For reasonable sized values, I can use magma to test out some values of $p$. I do this by noting that if there is an integer solution to $Y^2 = X^3 - 16p$ with $X$ a multiple of 4, then I have solved the original equation. This has helped me see that sometimes there are no solutions, but I haven't figured out if there is a simple way to determine when this occurs.
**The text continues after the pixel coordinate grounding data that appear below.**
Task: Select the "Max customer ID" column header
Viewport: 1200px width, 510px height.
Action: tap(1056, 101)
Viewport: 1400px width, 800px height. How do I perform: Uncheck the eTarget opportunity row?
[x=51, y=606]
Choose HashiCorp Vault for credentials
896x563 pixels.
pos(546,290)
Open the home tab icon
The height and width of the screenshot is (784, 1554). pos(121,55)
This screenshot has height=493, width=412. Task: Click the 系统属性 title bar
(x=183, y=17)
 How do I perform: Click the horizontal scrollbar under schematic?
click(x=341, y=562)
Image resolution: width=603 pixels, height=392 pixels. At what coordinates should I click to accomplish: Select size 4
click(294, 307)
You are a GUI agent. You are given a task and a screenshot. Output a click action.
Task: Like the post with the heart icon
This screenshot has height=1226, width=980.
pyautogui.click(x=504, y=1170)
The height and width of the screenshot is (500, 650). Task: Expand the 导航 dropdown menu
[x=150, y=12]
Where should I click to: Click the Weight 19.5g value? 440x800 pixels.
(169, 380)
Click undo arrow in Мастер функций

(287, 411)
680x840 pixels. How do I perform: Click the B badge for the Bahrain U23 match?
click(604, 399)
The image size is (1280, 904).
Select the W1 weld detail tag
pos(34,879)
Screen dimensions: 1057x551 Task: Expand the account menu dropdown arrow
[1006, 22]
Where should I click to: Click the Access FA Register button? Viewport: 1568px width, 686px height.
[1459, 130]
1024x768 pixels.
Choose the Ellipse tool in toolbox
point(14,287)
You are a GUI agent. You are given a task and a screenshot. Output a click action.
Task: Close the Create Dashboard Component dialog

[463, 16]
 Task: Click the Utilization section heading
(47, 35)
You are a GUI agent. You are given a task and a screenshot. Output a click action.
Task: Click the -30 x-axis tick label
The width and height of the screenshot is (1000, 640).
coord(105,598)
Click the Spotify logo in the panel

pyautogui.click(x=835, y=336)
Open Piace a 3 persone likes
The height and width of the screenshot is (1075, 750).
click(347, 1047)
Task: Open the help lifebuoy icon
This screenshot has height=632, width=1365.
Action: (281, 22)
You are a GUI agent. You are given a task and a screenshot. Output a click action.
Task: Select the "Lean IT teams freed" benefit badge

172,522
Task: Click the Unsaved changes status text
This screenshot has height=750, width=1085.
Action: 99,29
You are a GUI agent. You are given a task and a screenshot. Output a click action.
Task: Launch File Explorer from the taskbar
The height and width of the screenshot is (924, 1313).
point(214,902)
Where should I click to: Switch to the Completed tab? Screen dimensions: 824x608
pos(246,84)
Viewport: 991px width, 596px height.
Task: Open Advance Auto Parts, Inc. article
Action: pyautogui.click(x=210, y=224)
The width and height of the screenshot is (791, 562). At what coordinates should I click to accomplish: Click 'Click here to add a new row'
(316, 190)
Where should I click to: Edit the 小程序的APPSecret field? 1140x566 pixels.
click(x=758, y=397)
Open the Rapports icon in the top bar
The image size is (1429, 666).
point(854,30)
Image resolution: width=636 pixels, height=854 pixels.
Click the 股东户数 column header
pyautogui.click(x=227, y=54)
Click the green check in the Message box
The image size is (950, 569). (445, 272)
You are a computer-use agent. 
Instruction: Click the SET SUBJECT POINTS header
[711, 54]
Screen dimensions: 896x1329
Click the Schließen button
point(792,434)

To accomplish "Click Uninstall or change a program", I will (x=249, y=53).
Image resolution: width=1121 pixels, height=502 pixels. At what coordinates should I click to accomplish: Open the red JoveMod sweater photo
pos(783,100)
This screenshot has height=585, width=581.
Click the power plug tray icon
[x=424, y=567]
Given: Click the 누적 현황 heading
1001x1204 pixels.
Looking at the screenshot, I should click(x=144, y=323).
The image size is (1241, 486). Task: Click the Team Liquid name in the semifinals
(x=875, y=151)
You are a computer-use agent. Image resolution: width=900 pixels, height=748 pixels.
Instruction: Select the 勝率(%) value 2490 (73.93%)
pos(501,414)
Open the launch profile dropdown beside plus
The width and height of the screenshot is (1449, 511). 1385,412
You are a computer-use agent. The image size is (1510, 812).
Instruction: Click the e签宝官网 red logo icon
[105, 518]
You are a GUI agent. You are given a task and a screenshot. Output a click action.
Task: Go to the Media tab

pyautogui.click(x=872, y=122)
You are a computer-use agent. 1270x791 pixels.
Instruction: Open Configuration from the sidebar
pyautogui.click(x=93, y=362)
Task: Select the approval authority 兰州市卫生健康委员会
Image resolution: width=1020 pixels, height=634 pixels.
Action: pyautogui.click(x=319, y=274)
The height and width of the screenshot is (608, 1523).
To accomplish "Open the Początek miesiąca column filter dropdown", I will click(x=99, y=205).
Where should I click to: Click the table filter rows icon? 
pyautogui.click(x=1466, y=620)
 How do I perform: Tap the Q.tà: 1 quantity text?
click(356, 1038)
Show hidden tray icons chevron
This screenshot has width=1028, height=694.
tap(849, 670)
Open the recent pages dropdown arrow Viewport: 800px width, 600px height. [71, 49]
 A: 47 fails. I don't know how much sage would slow down with larger $p$
jagy@phobeusjunior:~$ sage
┌────────────────────────────────────────────────────────────────────┐
│ SageMath Version 6.9, Release Date: 2015-10-10                     │
│ Type "notebook()" for the browser-based notebook interface.        │
│ Type "help()" for help.                                            │
└────────────────────────────────────────────────────────────────────┘
sage:  E = EllipticCurve([0,0,0, 0, -112])
sage: E.integral_points()
[(8 : 20 : 1)]
sage:  E = EllipticCurve([0,0,0, 0, -368])
sage: E.integral_points()
[(8 : 12 : 1),
 (9 : 19 : 1),
 (24 : 116 : 1),
 (32 : 180 : 1),
 (48 : 332 : 1),
 (944 : 29004 : 1),
 (1313 : 47577 : 1)]
sage:  E = EllipticCurve([0,0,0, 0, -496])
sage: E.integral_points()
[(8 : 4 : 1),
 (16 : 60 : 1),
 (25 : 123 : 1),
 (40 : 252 : 1),
 (113 : 1201 : 1),
 (560 : 13252 : 1)]
sage:  E = EllipticCurve([0,0,0, 0, -752])
sage: E.integral_points()
[]
sage:  E = EllipticCurve([0,0,0, 0, -1136])
sage: E.integral_points()
[(96 : 940 : 1)]
sage: 

A: Partial result:
If $x$ is odd then we have modulo 8:
$$ -1\equiv 4-y^2\implies y ^2 \equiv 5$$ which is impossible.
So, if there is a solution then $x$ must be even.